# hello



## Feydora (Dec 21, 2006)

I'm from Canada. I think I was a cat lover from birth. You can hardly find a picture of me as a toddler without seing a cat around.

Up until 2 years ago, I always had domestic cats. I still do. I have 4 domestics cats ( all females) and all were rescued. They all have different purrsonalities, ranging from hyper cuddly to the more aloof type. It's all fine with me. I take them as they come. They all seem to have recognized my home as a refuge. Some of them went through a rough patch before they landed in my home. I'm proud to say that the loving care seems to have erased all the bad experiences from their mind. They are all well socialized and laid-back ( and fat  )

I don't know what triggered the idea but 2 years ago I decided that I would like to show a cat. I didn't know anything about the show ring but the breeder where I bought my Persian introduced me to this new world. I had a ball....and the wheels were set in motion. I realized that my passion for cats could me more than a mere hobby.

This summer I got a European Burmese female. She was purchased with the breeder who sold me my Persian. We developped a solid friendship and we both fell in love with the European Burmese. I didn't want to get into a breeding programm on my own and my friend had already a lot to do with her own Persian breeding programm. So we decided the best way to do it would be to do it together.The female was followed by a male. We are now in the process of getting new kittens from abroad to set the base of our breeding programm. We intend to keep the cattery small because we both believe that it is best to raise the kittens underfoot. It is NOT A kitty mill operation, and it will never be.


----------



## DesnBaby (Apr 18, 2004)

Welcome to the forum, your cats are lovely!


----------



## Jeanie (Jun 18, 2003)

Welcome, Feydora! Enjoy the forums.  I used to show Collie dogs, and it was great fun! I have a Siamese and a Balinese. I'm sure your kittens will be adorable. The Burmese are beautiful cats!


----------



## kitkat (Sep 22, 2003)

Cat shows are so fun, I bet being in one would be even funner. Enjoy the forum Feydora and good luck with the breeding :wink:


----------



## estelle58 (Feb 28, 2006)

Welcome to Cat Forum neighbor...


----------



## Feydora (Dec 21, 2006)

Goods news! After months of negociation, three European burmese will join the family. They come straight from Australia. Here they are:

2 females ( a lilac and a chocolate tortie):

The lilac princess:










The chocolate tortie ( what a catitude! Is it me or she is flipping the bird? :lol: )

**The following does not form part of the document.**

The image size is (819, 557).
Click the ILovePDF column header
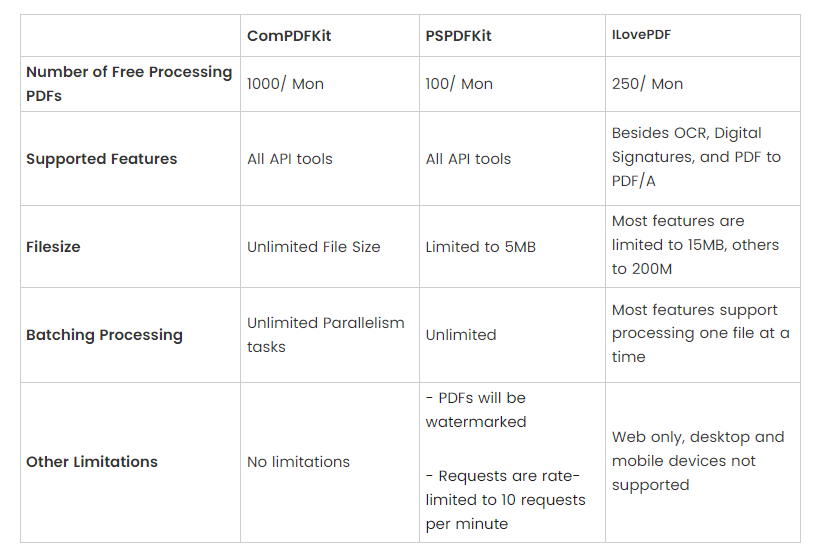(642, 35)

The brown prince ( the youngest of the three)


----------



## morea (Feb 8, 2005)

how incredibly adorable! Thanks for sharing, and a belated welcome from a displaced NYer living in Quebec.


----------



## DesnBaby (Apr 18, 2004)

They are cute kitties!


----------



## loveshobbits (Dec 11, 2006)

Welcome to the group!! Your cats are lovely and the showing and breeding must be so exciting. I'm also from Canada and have three Cornish Rex, the latest, a three month old Christmas present from my hubby, and one DSH rescue.

Michelle


----------